**WORK INSTRUCTIONS:**
1. Return the passage of the circuit tracing talk description from "Nodes and Supernodes they" up to and including "safety research accessible.".
2. Translate this sentence from the circuit tracing talk description into French: "Instead of guessing how a model gives answers, we can now see the reasoning path neuron by neuron."
3. Condense the paragraph of the circuit tracing talk description beginning "In this talk, I will explain" into a bulleted list that keeps its main facts.

------ DOCUMENT TEXT

In this talk, I will explain what circuit tracing is in large language models like Gemma. It's a new way to understand how models answer questions by looking inside them and checking which neurons activate when. Anthropic open sourced a library called circuit-tracer and also the website Neuronpedia, which helps us find neurons linked to real-world concepts like "Texas" or "capital".
I'll show how this works with a live demo from their Jupyter notebook. We'll see what nodes and supernodes are, and how they connect to form reasoning paths in the model. This can help us debug, understand, and make models safer. We will be able to see how AI can be more transparent with the help of FOSS tools!
Slides:
https://docs.google.com/presentation/d/1FNd37jW3nB95lko2imfk6A7VGVG0S0H53hUgWocYJ1g/edit?usp=sharing
Circuit tracing helps us understand what’s going on inside AI models.
Instead of guessing how a model gives answers, we can now see the reasoning path neuron by neuron.
Nodes and Supernodes they are like Lego blocks of AI thinking.
One neuron is a node, and a group of related ones form a supernode, like a concept ("Texas").
You can trace which parts of the model fire for each part of the prompt.
Like tracing how "Dallas" leads to "Austin" through internal circuits.
Anthropic’s circuit-tracer and Neuronpedia are powerful open source tools.
Anyone can use them to experiment and explore model internals.
FOSS makes advanced AI safety research accessible.
Now we can explore, patch, and visualize how LLMs work.

------------
------ DATA EXTRACT

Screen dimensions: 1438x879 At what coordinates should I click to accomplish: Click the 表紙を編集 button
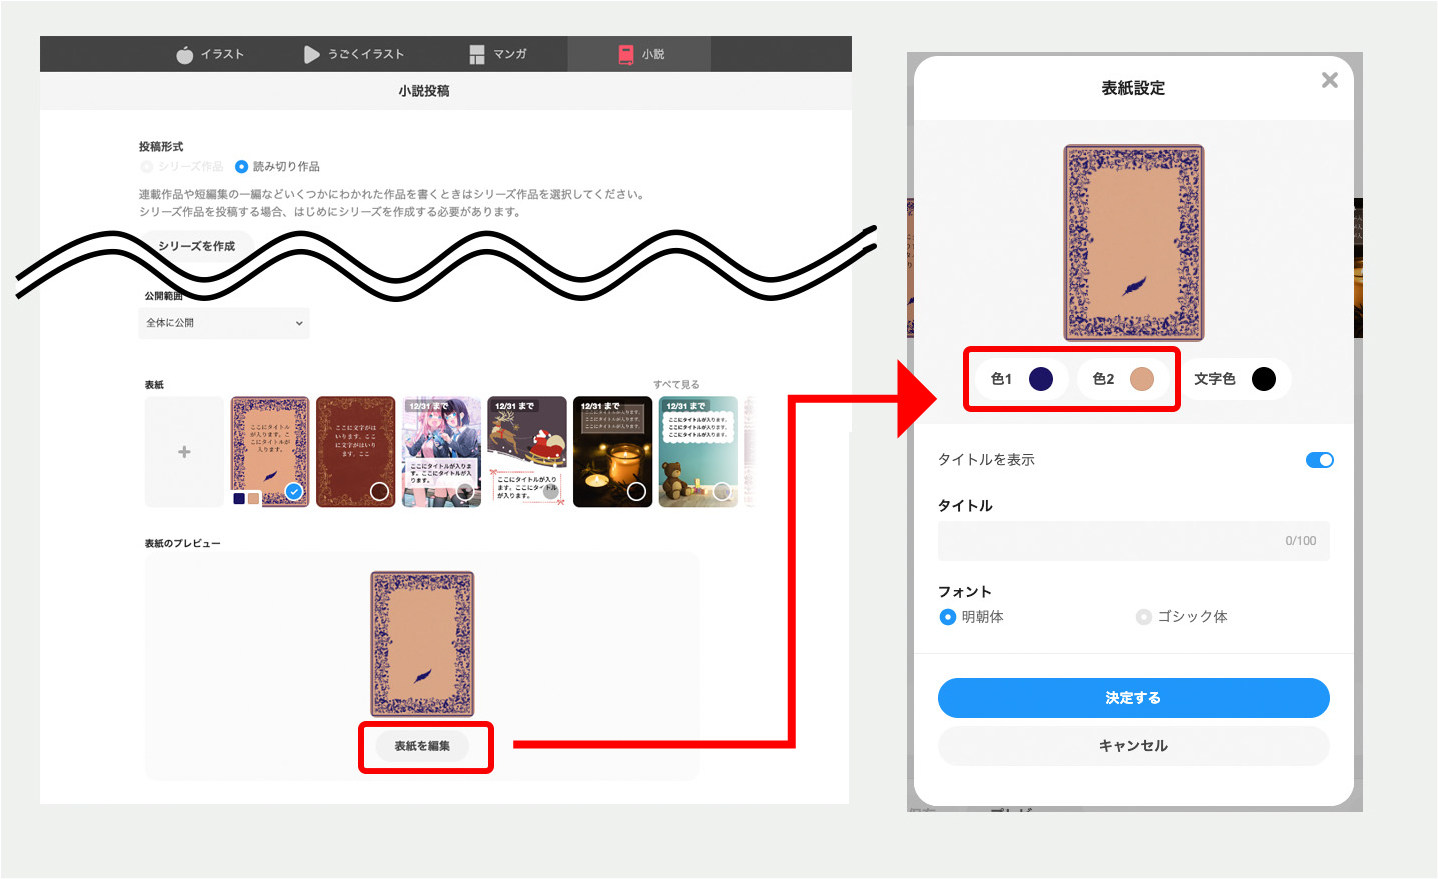[x=422, y=746]
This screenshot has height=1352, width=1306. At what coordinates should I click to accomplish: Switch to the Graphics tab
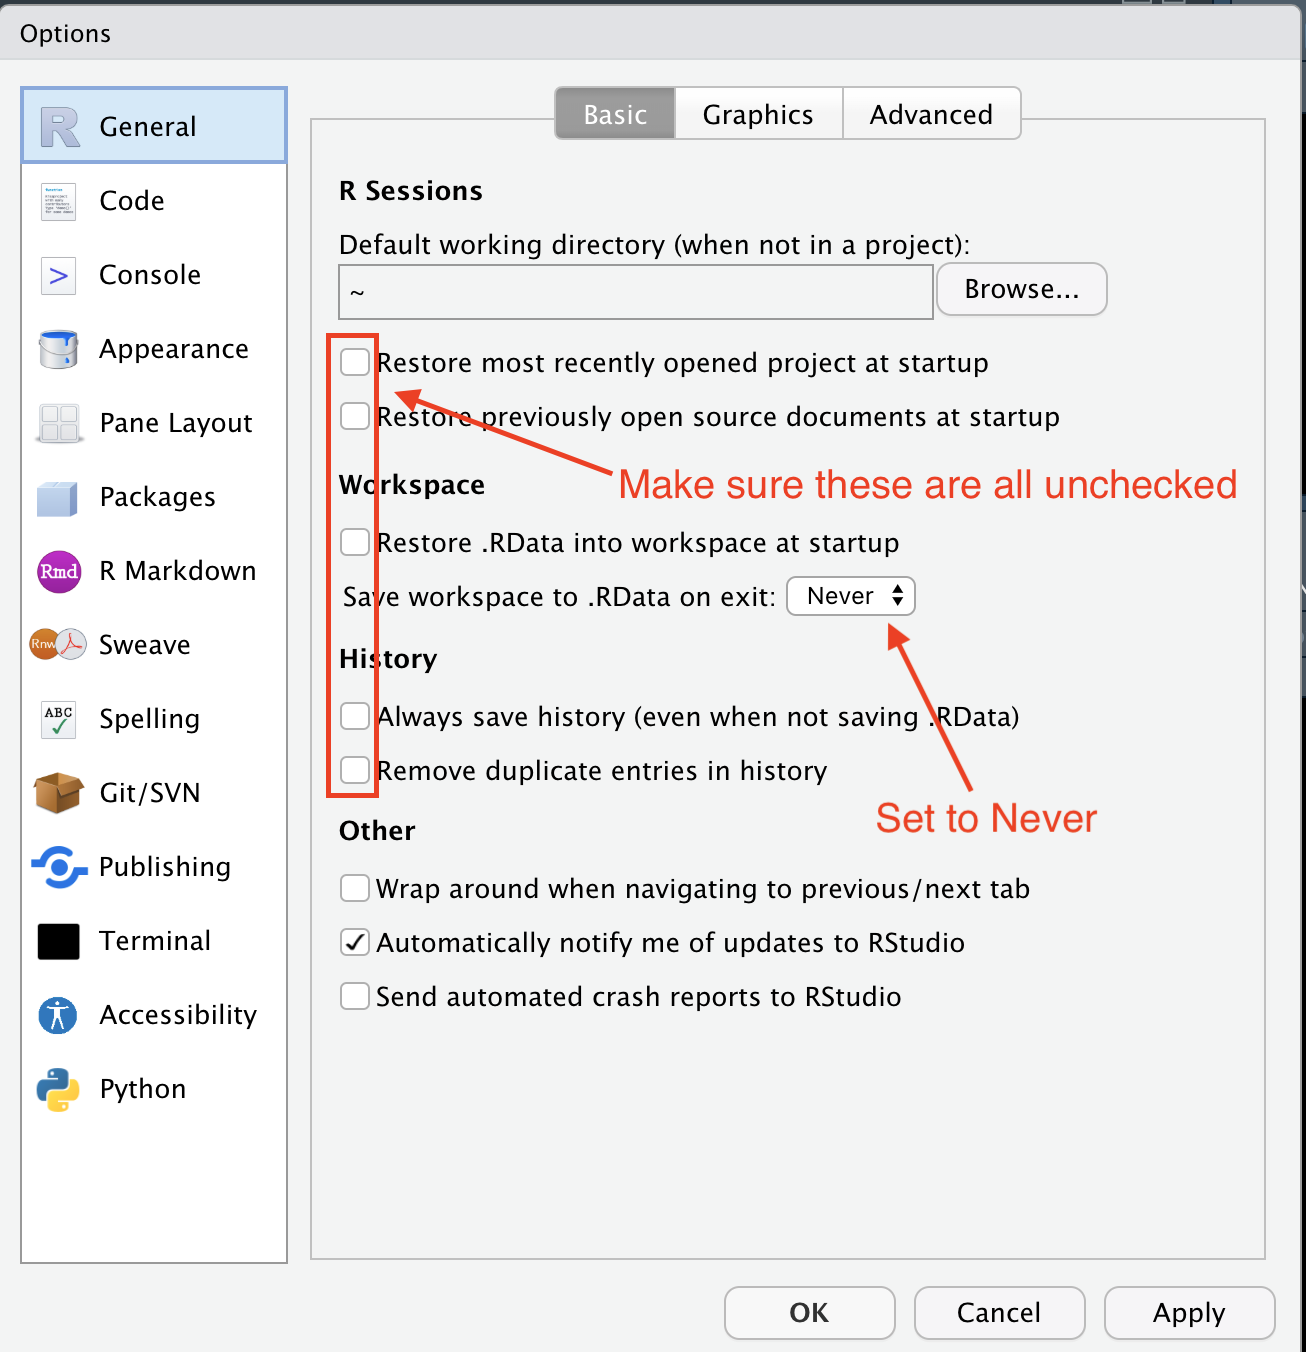pos(758,114)
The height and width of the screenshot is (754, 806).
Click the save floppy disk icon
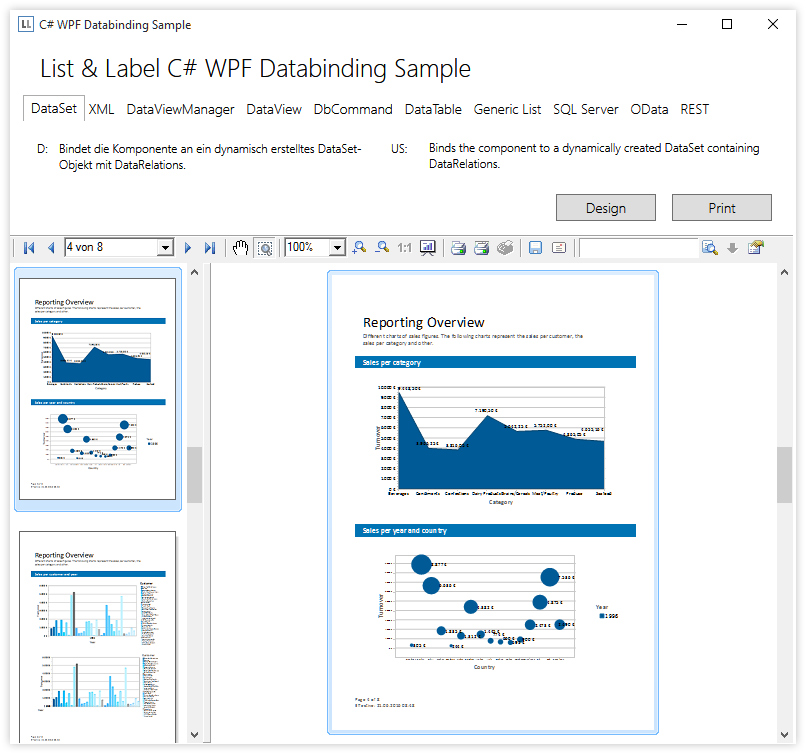[535, 248]
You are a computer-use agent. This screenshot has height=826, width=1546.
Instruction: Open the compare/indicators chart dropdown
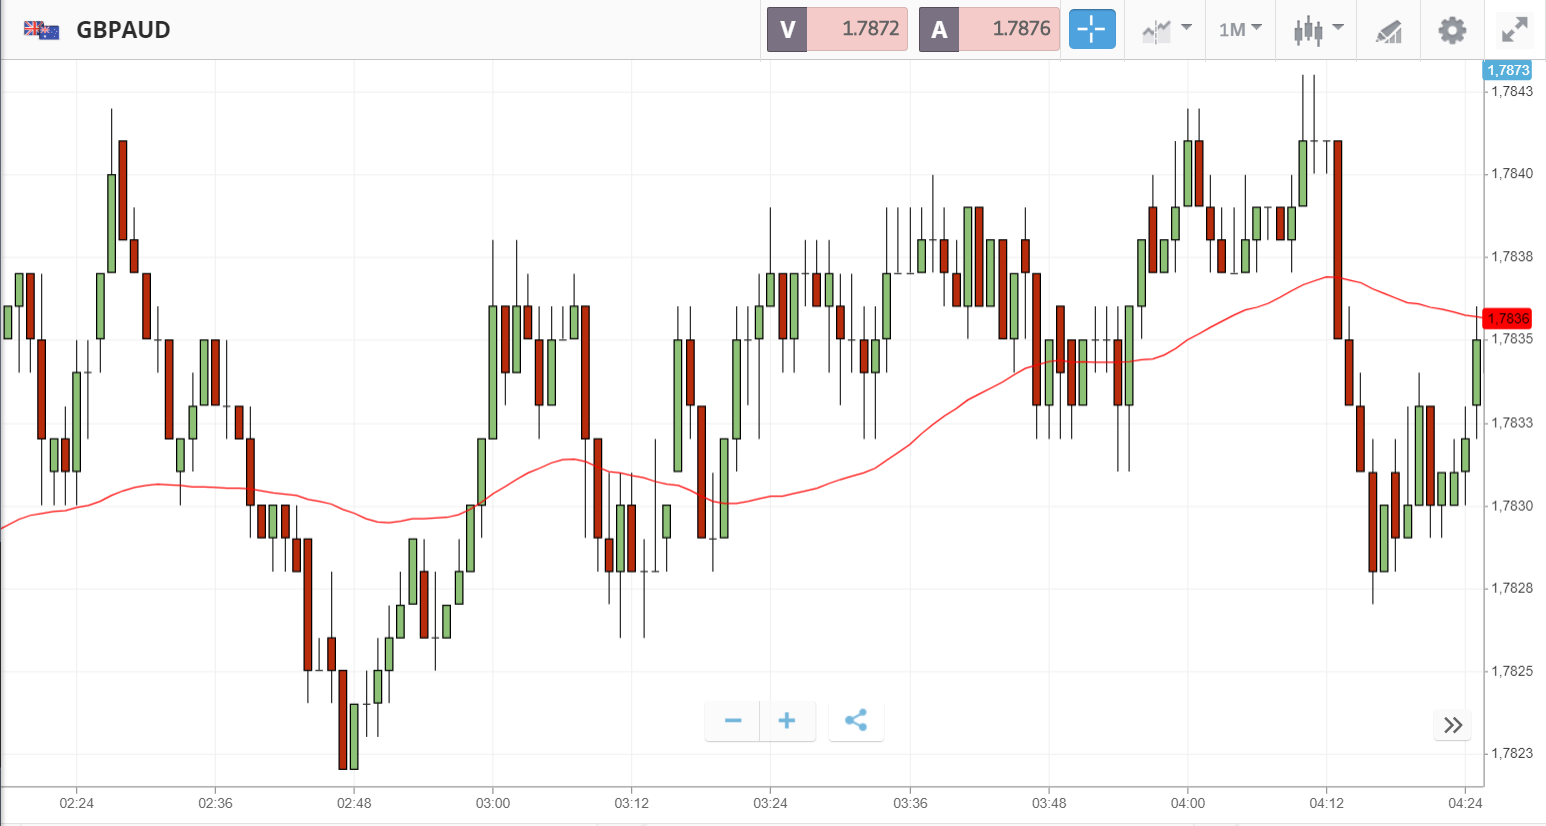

------------

**ANSWERS TO EACH TASK:**
1.
Nodes and Supernodes they are like Lego blocks of AI thinking.
One neuron is a node, and a group of related ones form a supernode, like a concept ("Texas").
You can trace which parts of the model fire for each part of the prompt.
Like tracing how "Dallas" leads to "Austin" through internal circuits.
Anthropic’s circuit-tracer and Neuronpedia are powerful open source tools.
Anyone can use them to experiment and explore model internals.
FOSS makes advanced AI safety research accessible.

2. Au lieu de deviner comment un modèle donne ses réponses, nous pouvons désormais voir le chemin de raisonnement neurone par neurone.

3.
- The talk explains circuit tracing in large language models such as Gemma.
- Circuit tracing is a new way to understand how models answer questions by looking inside them and checking which neurons activate when.
- Anthropic open-sourced the circuit-tracer library and the Neuronpedia website.
- Neuronpedia helps find neurons linked to real-world concepts such as "Texas" or "capital".